For there is much cultural refuse—cultural peanut butter—smeared across these pages, often in the form of densely layered names (of people, artworks, consumer products), so that the book sometimes reads like a fossil record. "#8 [O razor in]" provides an instructive example: "Conjugate Adorno: adorno, adorni, adorna, / adorniamo…" When Adorno's name is conjugated into an archipelago of adornment, we get the sense that all of the other proper nouns in the book comprise a rich network of ore, seams that Koestenbaum mines, conjugates, refines, and deploys for his own libidino-visionary purposes, from Big Macs to Willa Cather.

 

And adornment itself is of interest to this poet, how it alters the adorned and how it alters our perception of the adorned. Returning to "#13 [Bedside lamp reflection]," we see a "[c]hrysanthemum decal on trash chute neutraliz[ing] / user's Anthropocene / bad vibes," and we understand that a flower—even just the eidólon of a flower—is capable of eclipsing ecocidal guilt. The lending of beauty is always political.

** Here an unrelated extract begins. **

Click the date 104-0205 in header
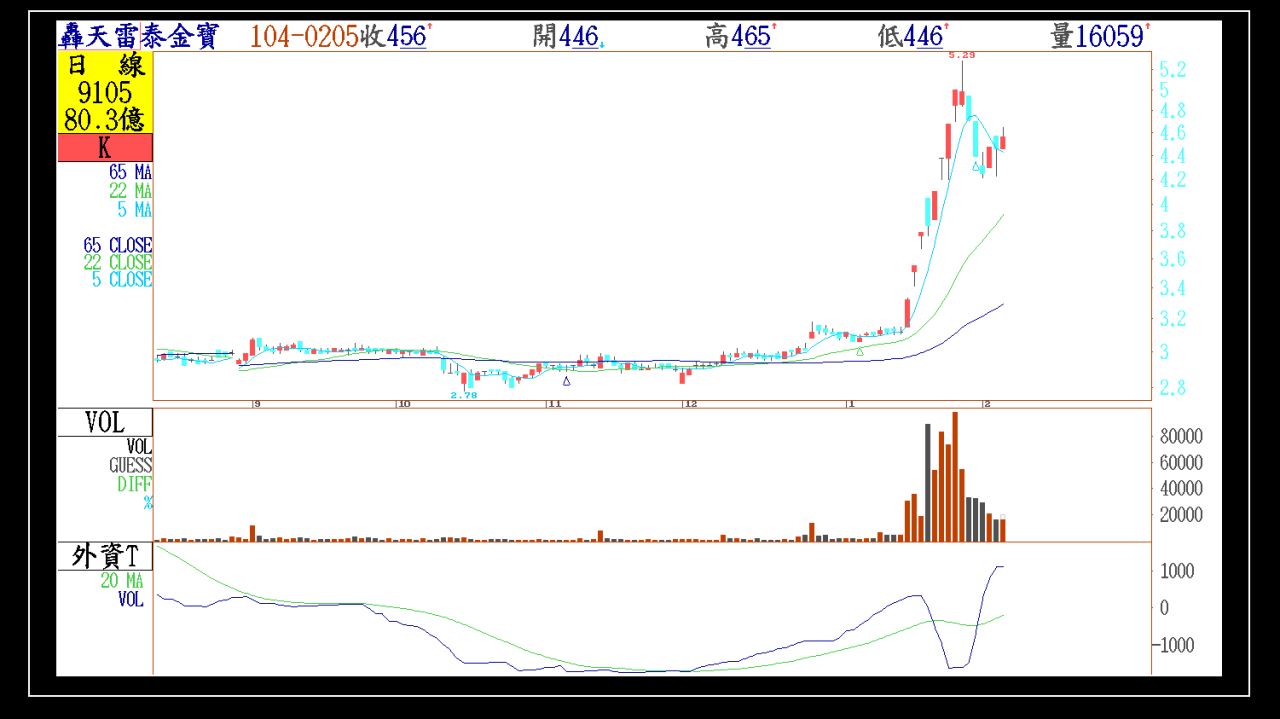Screen dimensions: 1280x719 click(303, 37)
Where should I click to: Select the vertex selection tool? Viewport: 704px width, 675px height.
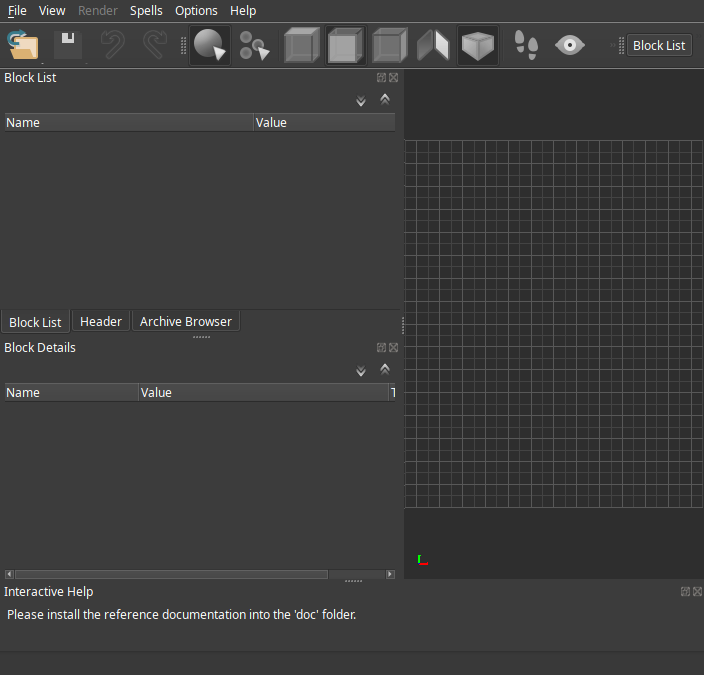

As a counterweight to the dictional deliriums we have seen so far, it's important to note that there are moments in Stubble Archipelago when the speaker narrows the aperture of their gaze, moments of quietude as Koestenbaum downshifts his "diction as ecstasy catalyst" into a lower gear: "The lamp competes with the moon. / The moon bears / responsibility for what / the lamp neglects" ("#30 [The lamp competes]"). Or, a few pages later in "#31 [Ode to bromance]":

 

​Cavort, O babies of the canyon: a spring-song imperative, ex-

clamation, chord torn from

larynx-lyre's lingual clay.

​

The larynx is important to Koestenbaum, for in his poetics the voice box (not the mind) is the locus of cognition—he told us so nine years ago, in the final poem of The Pink Trance Notebooks: "thoughts take place in / the larynx." And in the final three lines of that poem, we recognize, too, Koestenbaum's privileging of the prelingual cavorting of the "babies of the canyon," as the speaker lets fly a kind of banner of artistic intent: "I remain an indirect, / untimely investigator / of the gurgle and the cry." Often, curiously, it is the speaker's own voice box towards which their investigations are directed.

 

And it makes sense that Koestenbaum locates thought within the throat. In a 2020 conversation with Maggie Nelson, on the heels of the release of his essay collection Figure It Out, he mentions offhandedly that he has been walking around New York City and dictating peripatetic sonnets into his phone. [2] Those sonnets, of course, would go on to become the sonnets of Stubble Archipelago, so that this book is less a transcription of mind than of the voice itself, and in reading it we are intimately privy to Koestenbaum, musician that he is, sight-reading his own thoughts as they emerge full-throatedly in song—a blossoming, plausible object.

 

Surely we are lucky to have this dispatch from a larynx-lyre, for Koestenbaum is a poet who, collapsing perception and composition into a single act, maps out all of the far-flung islands that fascinate him, a poet who ardently magicks into existence the ecstatic procedures by which those islands might be strung together.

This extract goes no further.